Many New Keynesians point out that there is a class of flexible inflation targeting rules that perform better (from a welfare perspective) than NGDP targeting. This is true. In a previous post I pointed out that I agreed with Woodford’s claim that NGDPLT is not in general the “optimal” policy rule. After reading some comments I realize that I need to amend that post. That’s because I don’t accept the validity of the New Keynesian models that show flexible inflation targeting is superior to NGDPLT, and should not have implied that I did. I view a completely different rule—nominal wage targeting—as being the theoretical ideal.
[My first line was poorly worded--I meant "a class of models with flexible inflation targeting rules that perform better . . .]
I just noticed that George Selgin left a comment that nicely characterizes my objection to new Keynesian monetary models:
I think that Scott and others are granting far too easily the “nominal GDP targeting isn’t optimal but it’s a good pragmatic solution” argument. Having looked closely at Woodford’s work, and at other work in the same vein, I find that somewhere there is always a loss function, not always implicit, that treats fluctuations in P as “bad,” but without supplying any compelling justification for doing so. Instead, there’s some rather transparent hand-waving that amounts to saying that this treatment itself is “not optimal but pragmatically justified” or something like that. (The same, by the way, can be said of Wicksell’s own argument for treating zero inflation as optimal–that is, for equating a policy that achieved it with one that kept interest rates at their “natural” levels. In fact his argument here goes through only if productivity growth is constant, which of course it usually isn’t.)
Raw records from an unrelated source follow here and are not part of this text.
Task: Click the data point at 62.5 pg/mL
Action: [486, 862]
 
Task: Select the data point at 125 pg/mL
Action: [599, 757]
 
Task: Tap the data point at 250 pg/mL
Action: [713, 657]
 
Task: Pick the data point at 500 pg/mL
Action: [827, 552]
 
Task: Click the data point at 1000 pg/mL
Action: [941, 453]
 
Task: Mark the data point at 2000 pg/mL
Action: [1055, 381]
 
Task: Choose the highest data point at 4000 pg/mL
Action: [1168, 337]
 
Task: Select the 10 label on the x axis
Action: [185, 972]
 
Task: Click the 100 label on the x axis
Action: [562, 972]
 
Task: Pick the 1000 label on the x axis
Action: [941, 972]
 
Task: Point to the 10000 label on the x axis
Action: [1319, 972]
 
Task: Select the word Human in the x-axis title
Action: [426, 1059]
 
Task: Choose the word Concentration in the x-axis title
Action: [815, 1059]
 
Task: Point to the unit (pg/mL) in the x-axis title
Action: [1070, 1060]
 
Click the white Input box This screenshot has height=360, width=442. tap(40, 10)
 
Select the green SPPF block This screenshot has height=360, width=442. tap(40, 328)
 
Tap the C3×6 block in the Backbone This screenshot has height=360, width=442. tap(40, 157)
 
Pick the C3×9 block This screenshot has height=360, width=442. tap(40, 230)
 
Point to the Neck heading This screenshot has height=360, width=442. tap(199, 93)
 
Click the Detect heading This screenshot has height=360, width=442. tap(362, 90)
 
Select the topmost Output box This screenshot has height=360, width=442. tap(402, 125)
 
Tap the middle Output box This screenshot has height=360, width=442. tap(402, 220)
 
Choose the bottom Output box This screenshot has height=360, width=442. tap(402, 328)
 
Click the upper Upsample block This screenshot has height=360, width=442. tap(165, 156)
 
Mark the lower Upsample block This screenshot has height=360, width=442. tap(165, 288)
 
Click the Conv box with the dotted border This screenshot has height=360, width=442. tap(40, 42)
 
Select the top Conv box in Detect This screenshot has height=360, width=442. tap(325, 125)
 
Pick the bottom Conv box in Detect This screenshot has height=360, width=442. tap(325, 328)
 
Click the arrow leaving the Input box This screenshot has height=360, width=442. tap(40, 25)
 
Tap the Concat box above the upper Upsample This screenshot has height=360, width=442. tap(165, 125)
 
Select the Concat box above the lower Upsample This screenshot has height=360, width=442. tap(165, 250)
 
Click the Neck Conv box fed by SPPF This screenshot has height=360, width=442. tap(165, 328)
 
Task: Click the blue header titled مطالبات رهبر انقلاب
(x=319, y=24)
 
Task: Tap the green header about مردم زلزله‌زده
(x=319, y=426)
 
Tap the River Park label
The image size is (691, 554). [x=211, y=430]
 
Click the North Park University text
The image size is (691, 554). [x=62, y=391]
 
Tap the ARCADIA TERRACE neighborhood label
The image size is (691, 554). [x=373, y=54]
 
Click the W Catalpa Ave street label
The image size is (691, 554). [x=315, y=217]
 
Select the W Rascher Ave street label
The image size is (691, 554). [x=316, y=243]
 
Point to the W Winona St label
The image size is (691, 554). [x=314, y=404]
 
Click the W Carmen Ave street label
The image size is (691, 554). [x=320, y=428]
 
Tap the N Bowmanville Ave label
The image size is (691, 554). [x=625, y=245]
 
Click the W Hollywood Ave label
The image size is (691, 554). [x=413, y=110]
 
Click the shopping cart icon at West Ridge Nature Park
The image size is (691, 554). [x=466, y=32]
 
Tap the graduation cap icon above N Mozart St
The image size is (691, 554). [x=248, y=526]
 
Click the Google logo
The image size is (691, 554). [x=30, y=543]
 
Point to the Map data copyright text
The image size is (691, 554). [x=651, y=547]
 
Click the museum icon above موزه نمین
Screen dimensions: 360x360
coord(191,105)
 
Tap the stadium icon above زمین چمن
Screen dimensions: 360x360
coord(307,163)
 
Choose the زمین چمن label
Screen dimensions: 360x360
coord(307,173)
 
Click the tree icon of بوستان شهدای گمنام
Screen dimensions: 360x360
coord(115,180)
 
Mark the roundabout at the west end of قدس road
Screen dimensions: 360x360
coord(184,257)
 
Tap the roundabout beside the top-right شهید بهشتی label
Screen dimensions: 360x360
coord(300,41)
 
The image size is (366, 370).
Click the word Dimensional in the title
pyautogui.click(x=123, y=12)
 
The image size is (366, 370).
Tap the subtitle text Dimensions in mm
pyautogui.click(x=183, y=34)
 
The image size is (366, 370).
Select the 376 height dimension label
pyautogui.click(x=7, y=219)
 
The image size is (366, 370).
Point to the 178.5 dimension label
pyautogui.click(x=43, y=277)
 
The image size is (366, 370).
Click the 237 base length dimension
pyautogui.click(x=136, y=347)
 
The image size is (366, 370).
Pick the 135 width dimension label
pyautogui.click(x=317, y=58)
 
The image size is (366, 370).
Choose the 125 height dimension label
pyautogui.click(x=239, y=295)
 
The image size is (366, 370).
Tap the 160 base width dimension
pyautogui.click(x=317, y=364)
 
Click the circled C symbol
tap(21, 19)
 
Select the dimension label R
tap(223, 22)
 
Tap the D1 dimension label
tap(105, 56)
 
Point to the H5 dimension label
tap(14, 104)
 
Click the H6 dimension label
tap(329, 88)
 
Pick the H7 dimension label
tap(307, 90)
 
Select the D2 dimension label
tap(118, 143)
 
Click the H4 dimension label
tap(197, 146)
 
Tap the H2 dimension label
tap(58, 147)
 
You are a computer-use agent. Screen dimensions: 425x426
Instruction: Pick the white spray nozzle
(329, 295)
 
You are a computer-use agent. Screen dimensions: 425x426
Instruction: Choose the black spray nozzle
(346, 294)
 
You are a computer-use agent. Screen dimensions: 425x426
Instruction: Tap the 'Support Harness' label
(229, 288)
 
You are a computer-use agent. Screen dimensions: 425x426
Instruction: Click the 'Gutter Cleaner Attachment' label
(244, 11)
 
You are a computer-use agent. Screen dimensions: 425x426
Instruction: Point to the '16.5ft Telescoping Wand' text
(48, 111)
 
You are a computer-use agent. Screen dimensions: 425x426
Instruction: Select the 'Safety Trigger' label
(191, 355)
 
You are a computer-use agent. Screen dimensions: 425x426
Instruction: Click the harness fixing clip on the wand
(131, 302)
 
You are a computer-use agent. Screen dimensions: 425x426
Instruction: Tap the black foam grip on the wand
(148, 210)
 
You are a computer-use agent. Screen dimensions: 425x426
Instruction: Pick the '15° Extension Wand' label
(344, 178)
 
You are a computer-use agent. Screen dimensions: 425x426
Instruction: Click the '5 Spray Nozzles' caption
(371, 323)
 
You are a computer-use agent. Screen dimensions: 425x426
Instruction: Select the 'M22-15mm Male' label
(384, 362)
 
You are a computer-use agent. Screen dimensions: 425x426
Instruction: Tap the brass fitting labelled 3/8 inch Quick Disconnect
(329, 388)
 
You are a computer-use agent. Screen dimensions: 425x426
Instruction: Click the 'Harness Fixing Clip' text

Of course, it’s almost certainly true that no particular NGDP (or nominal income) target is “optimal.” But it doesn’t follow that it isn’t at least as optimal as the usual alternatives. And there are now a number of studies, DSGE and otherwise, supporting this conclusion.
I agree with George 100%. I’ve often argued that the supposed “welfare costs of inflation” are better thought of as the welfare costs of volatile or excessive NGDP growth. This also has implications for the supposed “lack of models” in the market monetarist camp. I believe that I have provided models, but that other economists don’t recognize them because they don’t know what a model is. They think (wrongly) that a model is a bunch of equations. Don’t get me wrong; equations can be useful. I once published a model with equations showing the optimality of wage targeting. Another time I did the same for NGDP futures targeting. But in all truthfulness the equations in those papers merely demonstrated what was already intuitively obvious given the model’s assumptions.
Here’s what a lot of economists don’t realize. We aren’t yet at the stage where mathematical models can show which policy is best. We simply don’t know enough about the welfare costs of inflation. Obviously if you think the CPI is a good proxy for the welfare costs of inflation, then inflation is likely to play a role in your optimal policy rule. And if you think (as George and I do) that NGDP is a better proxy for the welfare costs of inflation then NGDP may play a role in your policy rule. That’s just common sense.
In the 1970s Milton Friedman argued that macroeconomics had advanced beyond Hume in one respect only—we now know how to deal with the first derivative of nominal changes. In the 1920s economists debated macro issues using words, not equations. There’s something to be said for going back to that approach.